The transformers library by Hugging Face is the standard interface for loading and running pre-trained models. It abstracts away the differences between architectures — the same pipeline API works whether you're running a 70M-parameter classifier or a 70B-parameter instruct model.

Learning objectives

  • Run inference with pipeline() for common NLP tasks
  • Understand the tokenizer → model → decode workflow
  • Load models with quantization for memory-constrained hardware
  • Apply chat templates for instruction-tuned models

The pipeline API

pipeline() is the fastest path from model name to inference. It handles tokenization, inference, and decoding automatically.

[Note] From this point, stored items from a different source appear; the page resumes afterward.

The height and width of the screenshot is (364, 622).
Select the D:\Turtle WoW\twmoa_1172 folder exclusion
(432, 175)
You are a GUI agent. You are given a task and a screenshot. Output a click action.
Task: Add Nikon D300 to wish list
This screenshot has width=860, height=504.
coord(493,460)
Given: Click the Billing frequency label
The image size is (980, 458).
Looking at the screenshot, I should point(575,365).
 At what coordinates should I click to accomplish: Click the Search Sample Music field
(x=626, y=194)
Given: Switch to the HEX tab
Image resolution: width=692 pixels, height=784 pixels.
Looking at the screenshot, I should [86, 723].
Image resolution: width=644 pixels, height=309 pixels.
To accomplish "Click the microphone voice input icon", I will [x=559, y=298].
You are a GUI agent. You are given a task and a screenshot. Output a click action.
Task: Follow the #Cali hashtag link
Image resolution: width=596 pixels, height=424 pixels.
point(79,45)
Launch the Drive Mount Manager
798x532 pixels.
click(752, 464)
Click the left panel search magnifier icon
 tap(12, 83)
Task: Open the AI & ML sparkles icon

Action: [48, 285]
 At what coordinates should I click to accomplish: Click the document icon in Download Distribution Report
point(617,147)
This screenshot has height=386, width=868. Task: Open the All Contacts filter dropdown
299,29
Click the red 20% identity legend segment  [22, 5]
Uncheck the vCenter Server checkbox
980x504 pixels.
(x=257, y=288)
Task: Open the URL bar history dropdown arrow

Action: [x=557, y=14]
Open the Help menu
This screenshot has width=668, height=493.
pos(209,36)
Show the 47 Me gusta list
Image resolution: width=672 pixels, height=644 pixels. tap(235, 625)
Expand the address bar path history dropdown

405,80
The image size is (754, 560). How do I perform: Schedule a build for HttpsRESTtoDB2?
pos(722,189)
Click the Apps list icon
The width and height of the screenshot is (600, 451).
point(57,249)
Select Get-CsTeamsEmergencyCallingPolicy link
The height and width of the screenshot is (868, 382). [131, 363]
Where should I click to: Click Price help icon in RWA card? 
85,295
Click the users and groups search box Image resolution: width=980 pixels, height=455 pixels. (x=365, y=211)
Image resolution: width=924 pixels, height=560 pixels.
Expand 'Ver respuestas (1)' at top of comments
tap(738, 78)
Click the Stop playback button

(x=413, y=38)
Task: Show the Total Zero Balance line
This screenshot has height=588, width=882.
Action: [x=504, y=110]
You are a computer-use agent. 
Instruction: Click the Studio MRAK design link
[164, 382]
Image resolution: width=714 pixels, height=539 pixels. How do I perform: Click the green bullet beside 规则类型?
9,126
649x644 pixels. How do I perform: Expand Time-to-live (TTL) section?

from transformers import pipeline
import torch

# Sentiment analysis — zero setup
classifier = pipeline(
    "sentiment-analysis",
    model="distilbert-base-uncased-finetuned-sst-2-english",
    device=0 if torch.cuda.is_available() else -1
)

results = classifier([
    "This course is excellent — best investment I've made.",
    "The content is too dense and hard to follow.",
])

for text, result in zip(["positive", "negative"], results):
    print(f"Label: {result['label']}, Score: {result['score']:.3f}")
# Label: POSITIVE, Score: 0.999
# Label: NEGATIVE, Score: 0.994
# Named Entity Recognition
ner = pipeline(
    "ner",
    model="dslim/bert-base-NER",
    aggregation_strategy="simple",
    device=-1
)

text = "Sam Altman, CEO of OpenAI, spoke at the San Francisco conference."
entities = ner(text)
for ent in entities:
    print(f"[{ent['entity_group']:4}] {ent['word']:20} ({ent['score']:.2f})")
# [PER ] Sam Altman           (0.99)
# [ORG ] OpenAI               (0.99)
# [LOC ] San Francisco        (0.98)
# Text generation — instruct model
generator = pipeline(
    "text-generation",
    model="microsoft/Phi-3-mini-4k-instruct",  # 3.8B, fits on 6GB VRAM
    torch_dtype=torch.bfloat16,
    device_map="auto",  # auto-distributes across available GPUs/CPU
    trust_remote_code=True
)

output = generator(
    "Explain the difference between RAG and fine-tuning in one paragraph.",
    max_new_tokens=200,
    do_sample=False,
    temperature=1.0   # ignored when do_sample=False
)
print(output[0]["generated_text"])

Tokenizers

The tokenizer converts text to token IDs and back. Understanding it prevents subtle bugs.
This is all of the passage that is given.